# anyone using old equipment?10590 and 10547 Lawn Boy walk around



## lewb (Apr 13, 2017)

I am kind of a LB or 2-stroke nut. I can remember back in the 70's a neighbor had an old brick top LB that left a fogged yard after mowing. My dad was totally an anti 2stroke because of that, I guess the rebellion in me made me want a LB 2-stroke. 
So my first new mower was a 1994 4.75 sliver series. Unfortunately while I was out of the country a few years ago my son used regular gas and seized the motor. I found a 10547 LB dura-Force 6.5 HP that was in a pile for 20.00. I ended up replacing the short block (piston, crank, cylinder). I have modified it and I feel it works better than any new mower that's on the market. I have a 35 degree hill to mow which the dura-force climbs very well.

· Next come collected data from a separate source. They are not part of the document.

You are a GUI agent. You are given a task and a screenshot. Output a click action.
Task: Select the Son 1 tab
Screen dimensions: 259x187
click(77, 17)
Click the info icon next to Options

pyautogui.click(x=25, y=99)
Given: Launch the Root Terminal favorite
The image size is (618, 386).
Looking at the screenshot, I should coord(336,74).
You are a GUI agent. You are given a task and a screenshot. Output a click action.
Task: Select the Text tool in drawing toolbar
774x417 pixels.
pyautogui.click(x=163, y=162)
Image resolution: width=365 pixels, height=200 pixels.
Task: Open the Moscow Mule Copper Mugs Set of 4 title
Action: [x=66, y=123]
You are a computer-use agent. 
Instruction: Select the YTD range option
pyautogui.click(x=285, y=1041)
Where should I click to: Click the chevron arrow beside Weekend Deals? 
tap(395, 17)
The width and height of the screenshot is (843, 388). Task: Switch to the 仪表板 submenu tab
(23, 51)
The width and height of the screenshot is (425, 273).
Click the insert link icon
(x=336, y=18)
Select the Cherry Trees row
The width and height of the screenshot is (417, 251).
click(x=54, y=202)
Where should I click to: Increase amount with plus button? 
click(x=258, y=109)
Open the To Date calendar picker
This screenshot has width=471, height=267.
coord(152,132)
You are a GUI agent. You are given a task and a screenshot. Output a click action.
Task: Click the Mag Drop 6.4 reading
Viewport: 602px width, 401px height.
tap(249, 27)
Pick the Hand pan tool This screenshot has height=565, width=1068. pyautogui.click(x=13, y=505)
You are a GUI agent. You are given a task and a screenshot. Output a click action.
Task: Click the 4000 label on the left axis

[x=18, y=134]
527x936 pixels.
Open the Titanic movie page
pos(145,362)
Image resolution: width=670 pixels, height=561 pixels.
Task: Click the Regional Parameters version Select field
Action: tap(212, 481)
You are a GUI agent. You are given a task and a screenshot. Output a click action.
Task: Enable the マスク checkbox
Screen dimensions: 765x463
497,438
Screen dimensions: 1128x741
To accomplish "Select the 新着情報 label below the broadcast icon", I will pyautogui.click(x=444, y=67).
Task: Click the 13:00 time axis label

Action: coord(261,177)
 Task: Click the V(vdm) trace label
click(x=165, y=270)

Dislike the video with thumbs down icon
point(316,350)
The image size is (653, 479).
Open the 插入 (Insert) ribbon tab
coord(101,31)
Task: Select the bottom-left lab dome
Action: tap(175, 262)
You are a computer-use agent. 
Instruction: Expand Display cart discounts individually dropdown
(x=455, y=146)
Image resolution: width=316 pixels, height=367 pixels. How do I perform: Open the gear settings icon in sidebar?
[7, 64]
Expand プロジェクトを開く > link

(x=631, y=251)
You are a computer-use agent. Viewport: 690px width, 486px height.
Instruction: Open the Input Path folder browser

I also did find on craigs list an M-series which is very unique for LB. New this mower was right at 1000.00 in 1993. It is oil injected with a metering pump. It also has the last OMC designed engine which is 5hp and a copy of the Suzuki 5hp lawn mower engine. The dura-force is a Tecumseh made motor. The M-Series cuts a little better or is more consistent than the tried and true LB staggerd wheel deck while muching. I have not side discharged with the dura-force yet, that may make a difference. Anyway here is a video of each mower.

https://www.youtube.com/watch?v=A03bcnANGcc


----------



## j4c11 (Apr 30, 2017)

I have a 1976 IH Cub Cadet 1450 and a 1986 Cub Cadet 2072, both tough as nails. I believe Lawn Boy made the push mowers for IH, they are highly sought after nowadays by IH collectors.


----------